Sebagai istri dari Dewa Siwa, Dewi Durga memiliki peran yang sangat penting dalam mitologi Hindu. Ia juga memiliki seorang putra, Bhatara Kala, yang menambah kedalaman simbolis dalam kisah-kisah yang mengelilingi dirinya. Banyak yang beranggapan bahwa Dewi Durga adalah sosok yang menakutkan, bahkan di Bali, ia sering dilambangkan dalam wujud Rangda, yang terkadang dipersepsikan sebagai sosok yang menyeramkan. Namun, persepsi ini adalah kesalahpahaman yang besar. Durga bukanlah dewi yang menebar ketakutan, melainkan seorang pelindung yang berjuang melawan kejahatan dan membantu mereka yang teraniaya. Dewi Durga hadir untuk melindungi orang-orang yang terancam bahaya, memusnahkan kejahatan, dan membebaskan mereka yang dalam kesulitan.
Kebanyakan orang salah kaprah dengan menganggap Dewi Durga hanya dipuja oleh mereka yang terlibat dalam ilmu hitam atau hal-hal yang berhubungan dengan kejahatan. Padahal, Dewi Durga adalah sosok yang dipuja oleh mereka yang merasa terancam jiwa dan keselamatannya. Orang-orang yang berada dalam kondisi terdesak, yang menghadapi bahaya atau ancaman dari kekuatan gelap, sering memohon kepada Dewi Durga untuk perlindungan dan bantuan. Bahkan mereka yang menekuni dunia supranatural, seperti Jero Dasaran dan Balian, memuja Dewi Durga untuk mendapatkan bantuan dalam menyembuhkan penyakit atau mengatasi masalah yang berhubungan dengan ilmu hitam, seperti Desti, Teluh, atau Terangjana. Dewi Durga bukan hanya seorang pemusnah, tetapi juga penyembuh yang siap memberikan kesembuhan kepada mereka yang terancam nyawanya. Di Bali, terdapat istilah seperti "Nunas di Dalem" atau "Nebusin" yang merujuk pada upacara untuk meminta pertolongan Dewi Durga dalam menyembuhkan penyakit berat atau menyelamatkan jiwa seseorang.

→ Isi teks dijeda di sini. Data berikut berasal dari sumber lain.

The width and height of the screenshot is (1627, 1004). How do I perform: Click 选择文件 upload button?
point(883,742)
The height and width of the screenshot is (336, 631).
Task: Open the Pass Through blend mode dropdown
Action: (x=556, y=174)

Konsep "Nebusin" ini, yang dilakukan di pura Dalem, bertujuan untuk menebus roh seseorang yang digunakan sebagai agunan dalam ilmu hitam. Jika seseorang menderita penyakit yang sukar disembuhkan, mereka dapat mengadakan upacara Nebusin untuk menukar roh yang menjadi korban dengan sesajen yang dipersembahkan kepada Dewi Durga. Dalam tradisi ini, Dewi Durga dipandang sebagai pelindung yang menjaga agar kekuatan-kekuatan gelap tidak merajalela dan menguasai kehidupan umat manusia. Di Indonesia, terutama di Bali, ada pemahaman yang keliru tentang Dewi Durga, yang dianggap sebagai "ratunya para setan" atau "dedemit". Padahal, justru Durga adalah penguasa para iblis tersebut, dan tanpa keberadaannya, kekuatan iblis akan merusak tatanan dunia ini.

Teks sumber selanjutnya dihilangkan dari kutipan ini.